Il festival della carne di cane continua, la Cina contro l’industria miliardaria

festival della carne di cane
Nonostante i passi avanti fatti in materia dal governo cinese e la paura causata dal covid-19, il festival della carne di cane che si tiene ogni anno a Yulin si sta svolgendo anche quest’anno.

L’edizione 2020 potrebbe, però, essere l’ultima. Infatti, il mercato è stato spostato dal centro della città verso le periferie, e l’affluenza dei primi giorni sembrerebbe molto ridotta rispetto agli anni passati, sull’onda di un trend in continuo declino negli ultimi anni.

Le regolamentazioni e i divieti

Agli inizi di febbraio, la pandemia da coronavirus aveva iniziato a influire fortemente sulle abitudini alimentari cinesi. Gli animali selvatici venduti nei cosiddetti wet market (mercati umidi) cinesi sembrerebbero essere stati un serbatoio per il covid-19. La pandemia sarebbe infatti iniziata da uno di questi mercati della città di Wuhan, nella provincia dello Hubei. Il rischio sanitario creatosi in questi luoghi ha imposto al governo cinese una corsa al riparo e la necessità di far chiudere o comunque limitare l’attività in questi mercati.

Il 24 febbraio il Congresso Nazionale del Popolo aveva emanato il divieto di consumo di carni di animali selvatici. Il giorno successivo, il 25 febbraio, Shenzhen era stata la prima città della Cina continentale a vietare il consumo di carne di cane. Infine, ad aprile, il Ministero dell’Agricoltura aveva definitivamente tolto la carne di cani e gatti dalla lista di carni commestibili.





Questi elementi avevano fatto ben sperare gli animalisti di tutto il mondo. Nonostante le leggi, la realtà è che alcune tradizioni culturali, seppur siano limitate a una piccola parte della popolazione e stiano subendo una drastica diminuzione, richiedono tempo prima di sparire.

Oltre all’elemento culturale, però, c’è chi pensa anche all’elemento economico.

Un’industria miliardaria

L’industria del commercio e del consumo della carne selvatica in Cina ha un valore approssimativo di 18 miliardi di dollari e rappresenta la salvezza dalla povertà per oltre 6.3 milioni di persone nelle zone rurali della Cina.

◇ ◇ ◇

* **Esercizi proposti**
[A] Le affermazioni seguenti concordano con il brano sul festival della carne di cane? Per ciascuna rispondi sì o no, citando alla lettera le parole del brano che lo stabiliscono.
(i) Shenzhen è stata la prima città della Cina continentale a vietare il consumo di carne di cane.
(ii) Nell'edizione 2020 il mercato si è tenuto nel centro della città.
(iii) L'industria della carne selvatica in Cina vale circa 18 miliardi di dollari.
[B] Come potrebbe proseguire il brano sul festival della carne di cane? Scrivine il seguito a partire dalla sua ultima frase.
Per svolgere il lavoro non serve consultare l'elenco.

◇ ◇ ◇

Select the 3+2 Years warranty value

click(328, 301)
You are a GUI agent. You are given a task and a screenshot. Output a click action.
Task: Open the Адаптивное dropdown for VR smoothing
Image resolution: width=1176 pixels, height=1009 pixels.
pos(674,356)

◇ ◇ ◇

* **Soluzioni numerate**
[A]
(i) Sì: "Shenzhen era stata la prima città della Cina continentale a vietare il consumo di carne di cane."
(ii) No: "il mercato è stato spostato dal centro della città verso le periferie"
(iii) Sì: "ha un valore approssimativo di 18 miliardi di dollari"

[B]
La SARS del 2012 aveva spinto verso restrizioni governative simili, che poi erano state eliminate. Questa volta, però, le nuove regole rimarranno, a detta degli esperti della sezione cinese del WWF. L’attuale pandemia, infatti, ha causato un moto di paura molto più elevato rispetto al passato, e in molti chiedono a gran voce la chiusura dei mercati di carne di animali selvatici. Il festival della carne di cane di Yulin sarebbe un luogo pericoloso in quanto  si smerciano carni non provenienti da allevamenti. Inoltre, i metodi utilizzati per stordire e abbattere i cani includono dei veleni che potrebbero essere nocivi per i consumatori.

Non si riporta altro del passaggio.